KAIRO – Aksi militer Israel bulan lalu di Gaza telah digambarkan sebagai perang artificial intelligence atau AI (kecerdasan buatan) pertama, yang mungkin dapat memberikan gambaran sekilas tentang konflik masa depan di abad ke-21. Sementara senjata yang dilengkapi AI diharapkan dapat menghemat staf dan meningkatkan efisiensi, muncul kekhawatiran bahwa orang tidak akan dapat melakukan intervensi dengan benar, membuat beberapa kelompok hak asasi manusia menuntut larangan pengembangan senjata yang sepenuhnya otonom.
Seperti diberitakan Nikkei, ketika Hamas, organisasi militan Islam yang secara efektif mengendalikan Gaza, menembakkan lebih dari 4.000 roket ke Israel antara 10 hingga 21 Mei, militer Israel melakukan serangkaian serangan balasan udara di wilayah Palestina. Mereka mengklaim sukses menembak jatuh 90% roket yang terbang dari Gaza, mengandalkan sistem pertahanan anti-pesawat Iron Dome.
AI digunakan untuk menentukan lintasan roket berdasarkan informasi radar, mencegat mereka yang menuju daerah padat penduduk. Sistem ini dirancang untuk ‘membiarkan’ roket yang dinilai jatuh di daerah tak berpenghuni. Setiap rudal pencegat diperkirakan menelan biaya lebih dari 50.000 dolar AS, sehingga menghilangkan intersepsi sia-sia, membantu mengendalikan biaya. “Ini adalah pertama kalinya (AI) digunakan secara luas di seluruh operasi,” kata seorang perwira senior Israel yang terlibat dalam konflik itu.
Meski demikian, serangan roket yang berasal dari Gaza masih mampu menewaskan 12 orang di sisi perbatasan Israel. Perwira itu juga mengakui bahwa mereka tidak sempurna dalam pertahanan. “Ada roket yang mendarat di kota kami. Namun, ini adalah kesempatan bagi kami untuk melatih algoritma kami menggunakan data waktu nyata,” sambungnya.
Israel juga beralih ke AI untuk mengatur serangan di Gaza. Sejumlah besar data yang dikumpulkan dari kecerdasan manusia dan informasi geografis dianalisis untuk apa yang disebut serangan presisi. Menggambar pada citra satelit, sensor, dan sumber lainnya, tim dapat memperoleh informasi geografis 3D tentang Gaza dan mengidentifikasi lokasi peluncur roket yang dipasang Hamas. AI lebih lanjut menjelaskan jenis senjata yang akan digunakan dalam serangan dan menentukan rute yang lebih aman untuk pasukan darat di dekat garis depan.
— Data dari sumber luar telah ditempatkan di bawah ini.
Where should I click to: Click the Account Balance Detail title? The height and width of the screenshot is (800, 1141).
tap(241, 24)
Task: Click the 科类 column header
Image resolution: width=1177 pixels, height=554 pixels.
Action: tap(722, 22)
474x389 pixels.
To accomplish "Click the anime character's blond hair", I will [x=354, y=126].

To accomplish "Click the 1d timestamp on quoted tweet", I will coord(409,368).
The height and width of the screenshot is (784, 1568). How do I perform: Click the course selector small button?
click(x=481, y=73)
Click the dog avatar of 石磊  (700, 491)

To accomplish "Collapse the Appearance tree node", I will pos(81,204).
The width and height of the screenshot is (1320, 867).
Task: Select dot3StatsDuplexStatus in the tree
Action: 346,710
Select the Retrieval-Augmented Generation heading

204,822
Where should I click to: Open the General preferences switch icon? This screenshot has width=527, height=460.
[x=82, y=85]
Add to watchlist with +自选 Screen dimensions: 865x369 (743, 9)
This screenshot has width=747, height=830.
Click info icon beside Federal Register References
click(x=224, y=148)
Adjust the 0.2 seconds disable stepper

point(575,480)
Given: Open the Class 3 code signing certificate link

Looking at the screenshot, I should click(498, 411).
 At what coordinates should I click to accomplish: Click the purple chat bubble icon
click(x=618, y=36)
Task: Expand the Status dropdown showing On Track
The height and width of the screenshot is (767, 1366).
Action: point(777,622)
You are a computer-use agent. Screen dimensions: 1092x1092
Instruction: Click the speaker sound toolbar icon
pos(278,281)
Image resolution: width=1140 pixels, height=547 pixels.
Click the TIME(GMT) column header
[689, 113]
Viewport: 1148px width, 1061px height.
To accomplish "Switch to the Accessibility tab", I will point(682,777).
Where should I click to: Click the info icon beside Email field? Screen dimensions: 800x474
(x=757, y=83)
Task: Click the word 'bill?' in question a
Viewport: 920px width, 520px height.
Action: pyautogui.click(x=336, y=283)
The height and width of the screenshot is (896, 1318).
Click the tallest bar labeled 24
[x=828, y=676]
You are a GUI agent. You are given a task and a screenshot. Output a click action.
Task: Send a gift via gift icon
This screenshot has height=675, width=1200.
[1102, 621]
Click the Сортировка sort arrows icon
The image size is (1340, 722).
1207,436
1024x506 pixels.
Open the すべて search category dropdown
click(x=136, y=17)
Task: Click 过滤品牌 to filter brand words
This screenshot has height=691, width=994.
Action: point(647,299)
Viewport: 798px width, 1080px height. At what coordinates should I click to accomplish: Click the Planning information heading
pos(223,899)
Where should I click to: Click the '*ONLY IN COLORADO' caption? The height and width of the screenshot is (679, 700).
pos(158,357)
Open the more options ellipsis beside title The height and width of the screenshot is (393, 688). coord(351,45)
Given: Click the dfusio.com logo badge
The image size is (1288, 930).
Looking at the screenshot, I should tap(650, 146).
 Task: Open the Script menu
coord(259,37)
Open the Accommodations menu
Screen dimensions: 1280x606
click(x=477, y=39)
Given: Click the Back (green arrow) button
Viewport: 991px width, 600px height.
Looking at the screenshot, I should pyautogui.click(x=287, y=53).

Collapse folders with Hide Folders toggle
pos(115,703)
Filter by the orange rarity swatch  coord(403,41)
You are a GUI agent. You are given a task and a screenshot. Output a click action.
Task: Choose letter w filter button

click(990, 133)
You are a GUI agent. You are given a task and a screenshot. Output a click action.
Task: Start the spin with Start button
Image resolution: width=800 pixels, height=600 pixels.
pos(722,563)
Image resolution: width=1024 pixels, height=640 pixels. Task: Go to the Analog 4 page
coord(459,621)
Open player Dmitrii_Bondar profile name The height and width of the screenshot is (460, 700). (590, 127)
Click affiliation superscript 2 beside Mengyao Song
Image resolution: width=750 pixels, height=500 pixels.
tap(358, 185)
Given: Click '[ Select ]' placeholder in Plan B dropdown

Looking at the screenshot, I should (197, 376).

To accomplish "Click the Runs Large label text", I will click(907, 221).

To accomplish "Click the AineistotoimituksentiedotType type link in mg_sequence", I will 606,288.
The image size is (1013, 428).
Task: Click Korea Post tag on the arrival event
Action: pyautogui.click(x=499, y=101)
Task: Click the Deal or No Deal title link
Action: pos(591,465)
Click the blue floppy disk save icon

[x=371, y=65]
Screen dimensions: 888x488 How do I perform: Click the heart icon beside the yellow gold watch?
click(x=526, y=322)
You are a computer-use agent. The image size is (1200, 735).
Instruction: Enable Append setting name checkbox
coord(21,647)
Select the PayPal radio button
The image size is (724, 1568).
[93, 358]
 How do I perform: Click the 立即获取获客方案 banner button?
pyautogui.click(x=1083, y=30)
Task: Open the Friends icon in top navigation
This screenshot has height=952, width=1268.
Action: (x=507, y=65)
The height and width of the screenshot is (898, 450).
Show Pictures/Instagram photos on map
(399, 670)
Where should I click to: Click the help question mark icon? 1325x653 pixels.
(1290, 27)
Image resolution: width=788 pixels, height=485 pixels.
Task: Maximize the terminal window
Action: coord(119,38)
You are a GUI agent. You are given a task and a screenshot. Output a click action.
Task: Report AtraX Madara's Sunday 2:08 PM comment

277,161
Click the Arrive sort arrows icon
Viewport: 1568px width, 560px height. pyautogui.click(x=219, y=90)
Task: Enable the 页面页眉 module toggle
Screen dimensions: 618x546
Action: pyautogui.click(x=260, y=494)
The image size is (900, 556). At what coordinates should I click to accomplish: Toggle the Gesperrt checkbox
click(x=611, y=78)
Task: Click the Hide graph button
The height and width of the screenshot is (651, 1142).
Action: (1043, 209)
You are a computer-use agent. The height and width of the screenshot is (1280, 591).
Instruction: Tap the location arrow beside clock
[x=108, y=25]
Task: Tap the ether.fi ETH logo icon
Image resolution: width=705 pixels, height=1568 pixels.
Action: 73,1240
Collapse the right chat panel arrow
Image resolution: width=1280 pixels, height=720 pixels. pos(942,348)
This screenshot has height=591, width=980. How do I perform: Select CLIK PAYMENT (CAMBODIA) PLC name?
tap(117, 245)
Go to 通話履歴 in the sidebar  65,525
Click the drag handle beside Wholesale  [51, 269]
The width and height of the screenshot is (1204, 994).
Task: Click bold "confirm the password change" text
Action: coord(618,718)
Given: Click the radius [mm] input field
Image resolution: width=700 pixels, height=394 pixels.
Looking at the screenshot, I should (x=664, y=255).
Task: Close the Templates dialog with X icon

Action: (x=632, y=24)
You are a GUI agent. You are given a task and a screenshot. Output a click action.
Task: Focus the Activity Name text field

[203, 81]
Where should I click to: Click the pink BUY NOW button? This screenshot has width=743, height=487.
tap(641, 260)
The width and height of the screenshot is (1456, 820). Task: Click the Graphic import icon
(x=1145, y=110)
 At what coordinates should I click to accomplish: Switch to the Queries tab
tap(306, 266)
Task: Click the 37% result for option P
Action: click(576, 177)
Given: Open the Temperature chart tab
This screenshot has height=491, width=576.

“Algoritma dan pemodelan 3D membantu kami menjadi tepat dan akurat. Kami menggunakan semua yang tersedia yang dapat kami kumpulkan secara real time,” lanjut petugas itu. “Mengenai informasi ponsel pribadi warga Gaza, kami perlu memiliki perencanaan yang sangat tepat mengenai cara serangan untuk meminimalkan ancaman terhadap penduduk sipil.”
Israel telah lama dikenal dengan kekayaan perusahaan rintisannya di berbagai bidang, seperti teknologi informasi dan kedokteran. Jajaran militernya telah membuktikan sumber bakat bagi perusahaan-perusahaan ini, dan hubungan antara militer dan sektor swasta berjalan cukup baik. “Kami memiliki upaya bersama dengan industri kami. Kami menggunakan algoritma yang dikembangkan di perusahaan rintisan dan perusahaan Israel,” tambah petugas tersebut.
Ambisi AI negara itu melampaui batasnya. Perwira itu mengungkapkan bahwa militer sedang mencari kerja sama dengan perusahaan asing serta mengekspor teknologi dan pengetahuannya ke luar negeri. Namun, dengan klaim pejabat kesehatan Palestina yang menyatakan serangan Israel di Gaza menewaskan 253 orang, 66 di antaranya adalah anak-anak, memunculkan kecaman dari negara-negara di seluruh dunia Arab dan kelompok hak asasi manusia.
Penggunaan militer berbasis AI memang telah menjadi topik yang lebih mendesak secara global, dan pengembangan senjata yang menggunakan teknologi tersebut sedang berlangsung. Sebuah laporan yang ditugaskan oleh Dewan Keamanan PBB misalnya, menyatakan bahwa drone kecil buatan Turki, yang dilengkapi dengan AI untuk secara otomatis menyerang musuh tanpa campur tangan manusia, mungkin telah digunakan selama perang saudara di Libya.